What delights you? People and conversations, words spoken, the resonance and cadence of voices, funny stories and the bursts of laughter punctuating them? Stories that stir up the soul and make you want to reach out to the person and squeeze their hands? To look at the tears that stream down from their eyes and make you want to whisper words, words that, if possible, were drawn from the heart of heaven itself, to soothe that sorrowing soul and stop the flow of tears?

But technology is changing all that. Do people, especially the younger generation, still observe people? Are they learning to study people and learning to empathize in the process? Do we still visit with one another and make delectable conversations without the intrusion of gadgets? 

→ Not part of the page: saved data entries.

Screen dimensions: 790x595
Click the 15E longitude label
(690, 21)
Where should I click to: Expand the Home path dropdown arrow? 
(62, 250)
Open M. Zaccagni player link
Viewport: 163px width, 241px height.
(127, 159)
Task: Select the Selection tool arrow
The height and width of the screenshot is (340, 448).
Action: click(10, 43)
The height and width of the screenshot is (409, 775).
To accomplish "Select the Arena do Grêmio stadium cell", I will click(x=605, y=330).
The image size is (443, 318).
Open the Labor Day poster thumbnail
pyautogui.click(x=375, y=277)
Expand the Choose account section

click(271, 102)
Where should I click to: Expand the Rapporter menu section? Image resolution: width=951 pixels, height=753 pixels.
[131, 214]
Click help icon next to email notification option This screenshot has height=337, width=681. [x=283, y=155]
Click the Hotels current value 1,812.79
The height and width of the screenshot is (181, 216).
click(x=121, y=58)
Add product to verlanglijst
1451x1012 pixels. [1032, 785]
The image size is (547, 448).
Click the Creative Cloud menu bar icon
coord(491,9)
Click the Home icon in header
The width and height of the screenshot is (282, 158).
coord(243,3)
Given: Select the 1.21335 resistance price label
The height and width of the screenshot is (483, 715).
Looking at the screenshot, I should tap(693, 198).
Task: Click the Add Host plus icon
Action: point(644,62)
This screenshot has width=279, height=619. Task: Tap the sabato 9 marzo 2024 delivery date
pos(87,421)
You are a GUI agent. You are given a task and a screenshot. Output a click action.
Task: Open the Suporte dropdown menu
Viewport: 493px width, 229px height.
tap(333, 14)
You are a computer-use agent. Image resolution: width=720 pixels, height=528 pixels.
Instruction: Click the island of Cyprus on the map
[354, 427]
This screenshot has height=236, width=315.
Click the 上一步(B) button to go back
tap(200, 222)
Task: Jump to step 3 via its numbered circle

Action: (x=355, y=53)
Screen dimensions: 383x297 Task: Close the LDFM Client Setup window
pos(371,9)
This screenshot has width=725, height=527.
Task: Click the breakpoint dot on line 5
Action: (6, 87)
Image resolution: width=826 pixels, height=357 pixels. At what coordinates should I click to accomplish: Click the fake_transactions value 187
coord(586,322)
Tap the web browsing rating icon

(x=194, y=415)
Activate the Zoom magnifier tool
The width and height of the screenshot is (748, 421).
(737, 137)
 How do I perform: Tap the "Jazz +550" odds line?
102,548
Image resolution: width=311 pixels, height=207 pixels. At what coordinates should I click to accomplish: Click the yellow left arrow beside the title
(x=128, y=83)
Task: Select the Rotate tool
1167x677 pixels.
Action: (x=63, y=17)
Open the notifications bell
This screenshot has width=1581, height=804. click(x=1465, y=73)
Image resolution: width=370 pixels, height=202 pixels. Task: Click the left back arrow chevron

When the husband comes home from work, does he lounge in his favorite chair, put up his tired feet on a stool and start conversation with you? You have probably been waiting for him and are eager to hear about his day, or he about your day. There are stories to be told, things to be discussed, anecdotes to be shared.

But he opens up his cellphone and launches on a date with the Internet. Or Facebook. He is (more) eager to  browse and read of other people’s stories than his and yours. You get hurt and dismayed.

A virtual wall, as high as the Berlin wall and as wide as the Great Wall of China, is built.

If communication between spouses or the parents and their teens are already strained, the wall the gadgets build could prove to be indestructible. Communication, which is vital in our relationships, would suffer greatly. If people don’t intentionally foster healthy communication within their marriages and families, there is no real growth, both in the individuals and the relationship as a whole. People would not flourish as they should but may get lonely and depressed, or worse, indifferent.

The smartphone, the iPad, or any other gadget that makes one captive, is a sturdy wall that divides us from our spouses and/or families and it is not easily broken down. No, not even with a battering ram.

Do people still talk face to face? In waiting lines and lounges, in the parking lot, in the public market, in the park. Or have we discarded that and bury only our faces in our gadgets? I have seen weird pictures where people in a public place are lost in their gadgets and no one was talking to any one.

Do we want to behold our screens more that the faces of the people in our lives?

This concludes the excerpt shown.